> _What is needed_: From the line holding "Task: Click the No better price found badge" through the line holding "Given: Click the Feb label on time axis" below, write out every line exactly; include both of those lines and drop the pictures.

> _Data_:
========================

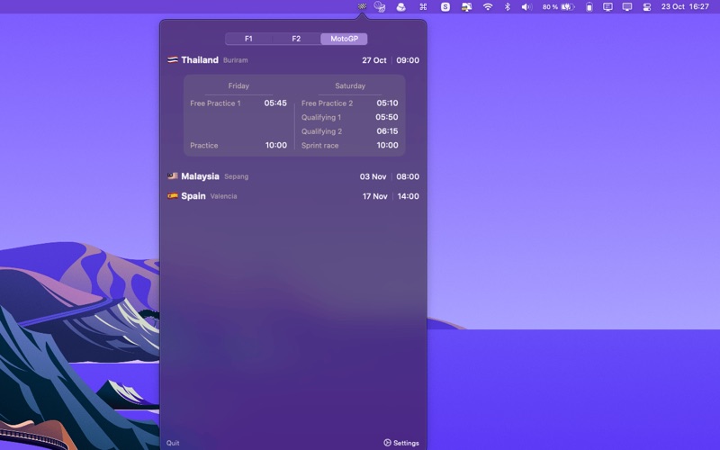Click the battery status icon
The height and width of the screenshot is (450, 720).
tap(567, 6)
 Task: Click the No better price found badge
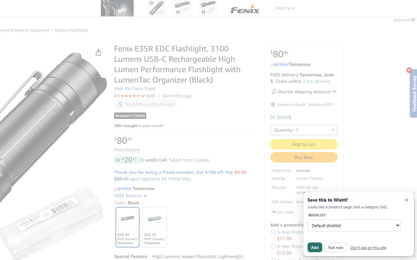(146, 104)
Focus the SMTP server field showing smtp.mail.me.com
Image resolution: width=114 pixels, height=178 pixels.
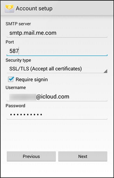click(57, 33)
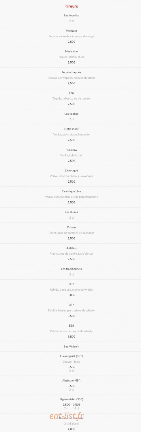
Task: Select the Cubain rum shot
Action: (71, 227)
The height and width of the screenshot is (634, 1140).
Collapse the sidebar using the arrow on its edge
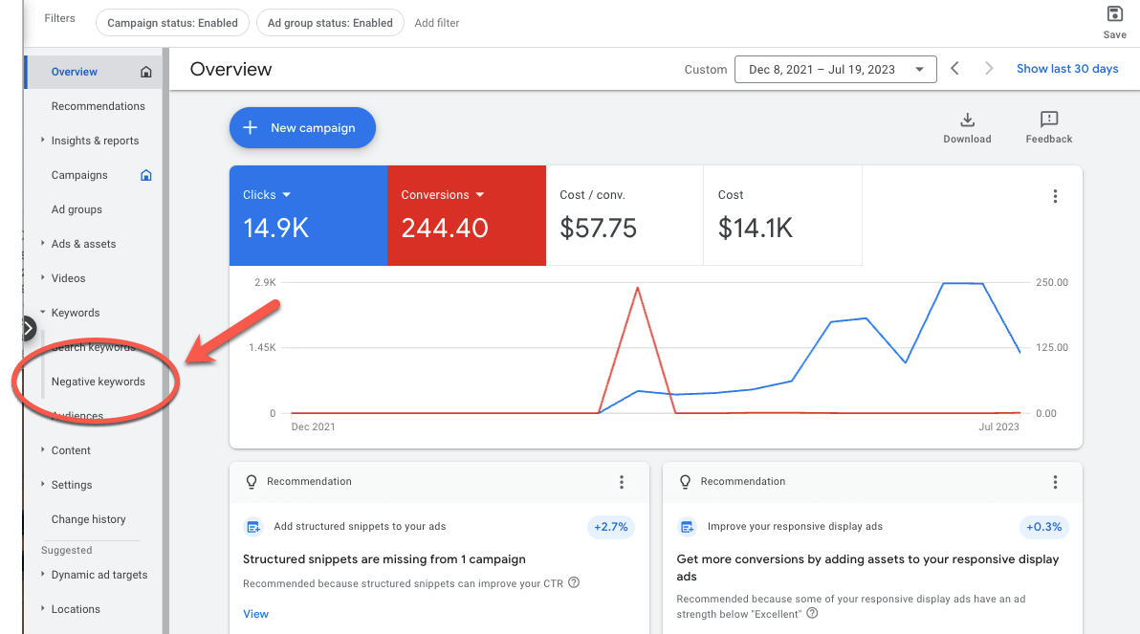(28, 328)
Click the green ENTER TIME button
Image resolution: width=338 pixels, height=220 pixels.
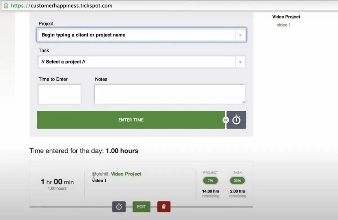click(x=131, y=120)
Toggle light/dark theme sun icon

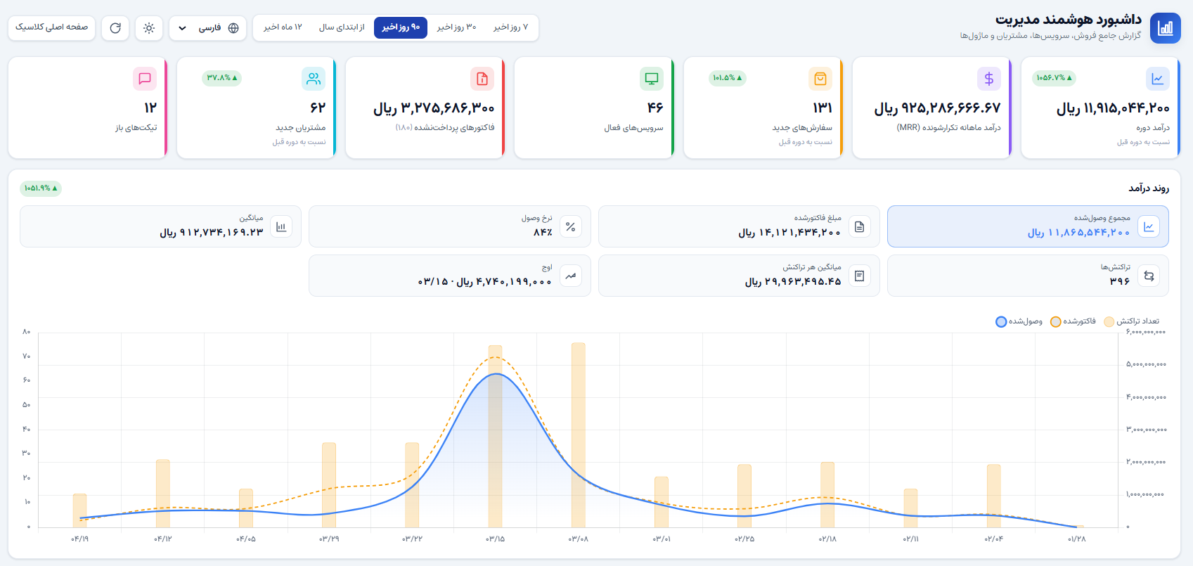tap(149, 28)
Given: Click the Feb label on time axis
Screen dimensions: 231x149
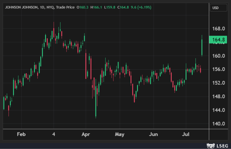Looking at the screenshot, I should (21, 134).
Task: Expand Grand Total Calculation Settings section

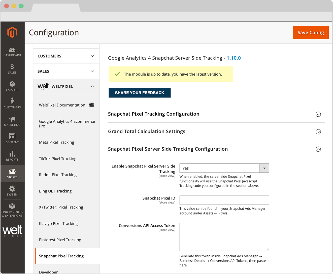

========================

> _Response to this exercise_:
 Task: Click the No better price found badge
(146, 104)
Focus the SMTP server field showing smtp.mail.me.com
Image resolution: width=114 pixels, height=178 pixels.
click(57, 33)
Task: Select the Cubain rum shot
Action: (71, 227)
The height and width of the screenshot is (634, 1140).
Collapse the sidebar using the arrow on its edge
(28, 328)
Click the green ENTER TIME button
Image resolution: width=338 pixels, height=220 pixels.
click(x=131, y=120)
Toggle light/dark theme sun icon

tap(149, 28)
Given: Click the Feb label on time axis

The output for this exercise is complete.